(Records from a dataset)
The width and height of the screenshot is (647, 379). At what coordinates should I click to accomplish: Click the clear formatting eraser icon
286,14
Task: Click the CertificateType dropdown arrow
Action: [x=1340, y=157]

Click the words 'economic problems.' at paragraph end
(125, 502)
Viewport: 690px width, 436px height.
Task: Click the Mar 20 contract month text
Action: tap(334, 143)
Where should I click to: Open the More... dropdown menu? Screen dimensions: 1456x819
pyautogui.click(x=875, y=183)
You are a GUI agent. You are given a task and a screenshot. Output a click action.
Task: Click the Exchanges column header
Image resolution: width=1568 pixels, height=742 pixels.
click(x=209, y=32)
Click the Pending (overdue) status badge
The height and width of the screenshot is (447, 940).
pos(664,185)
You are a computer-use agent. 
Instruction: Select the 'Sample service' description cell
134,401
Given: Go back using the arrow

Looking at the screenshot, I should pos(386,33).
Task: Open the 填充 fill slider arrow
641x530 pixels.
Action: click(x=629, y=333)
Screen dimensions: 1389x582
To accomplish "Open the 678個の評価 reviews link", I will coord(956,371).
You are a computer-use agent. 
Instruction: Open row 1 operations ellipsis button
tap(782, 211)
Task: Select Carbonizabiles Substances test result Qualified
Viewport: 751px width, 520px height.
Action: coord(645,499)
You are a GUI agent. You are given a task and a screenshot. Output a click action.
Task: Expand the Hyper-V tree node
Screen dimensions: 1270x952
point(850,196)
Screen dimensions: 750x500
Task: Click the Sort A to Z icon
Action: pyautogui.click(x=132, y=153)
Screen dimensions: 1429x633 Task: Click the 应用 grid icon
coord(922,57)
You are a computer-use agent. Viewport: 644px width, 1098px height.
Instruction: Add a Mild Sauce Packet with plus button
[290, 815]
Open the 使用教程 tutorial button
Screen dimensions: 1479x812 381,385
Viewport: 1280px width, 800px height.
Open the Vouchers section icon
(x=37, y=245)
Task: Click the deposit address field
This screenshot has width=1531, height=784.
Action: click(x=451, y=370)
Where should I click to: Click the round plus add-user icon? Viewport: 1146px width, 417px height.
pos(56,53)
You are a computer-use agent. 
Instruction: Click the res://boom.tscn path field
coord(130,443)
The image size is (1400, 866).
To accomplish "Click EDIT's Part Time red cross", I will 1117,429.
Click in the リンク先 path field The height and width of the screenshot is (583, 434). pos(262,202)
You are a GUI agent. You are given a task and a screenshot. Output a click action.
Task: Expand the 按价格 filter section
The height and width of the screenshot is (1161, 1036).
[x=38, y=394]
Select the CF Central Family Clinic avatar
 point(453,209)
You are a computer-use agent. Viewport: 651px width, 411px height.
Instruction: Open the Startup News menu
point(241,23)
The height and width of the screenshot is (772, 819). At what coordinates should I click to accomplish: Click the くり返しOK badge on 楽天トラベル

_Exercise instructions_: Would you output the lines from the one that contains "Viewport: 1280px width, 800px height." to the end of the data, both ends included, exactly as they appear?

_Result of this task_:
Viewport: 1280px width, 800px height.
Open the Vouchers section icon
(x=37, y=245)
Task: Click the deposit address field
This screenshot has width=1531, height=784.
Action: click(x=451, y=370)
Where should I click to: Click the round plus add-user icon? Viewport: 1146px width, 417px height.
pos(56,53)
You are a computer-use agent. 
Instruction: Click the res://boom.tscn path field
coord(130,443)
The image size is (1400, 866).
To accomplish "Click EDIT's Part Time red cross", I will 1117,429.
Click in the リンク先 path field The height and width of the screenshot is (583, 434). pos(262,202)
You are a GUI agent. You are given a task and a screenshot. Output a click action.
Task: Expand the 按价格 filter section
The height and width of the screenshot is (1161, 1036).
[x=38, y=394]
Select the CF Central Family Clinic avatar
 point(453,209)
You are a computer-use agent. Viewport: 651px width, 411px height.
Instruction: Open the Startup News menu
point(241,23)
The height and width of the screenshot is (772, 819). At what coordinates should I click to accomplish: Click the くり返しOK badge on 楽天トラベル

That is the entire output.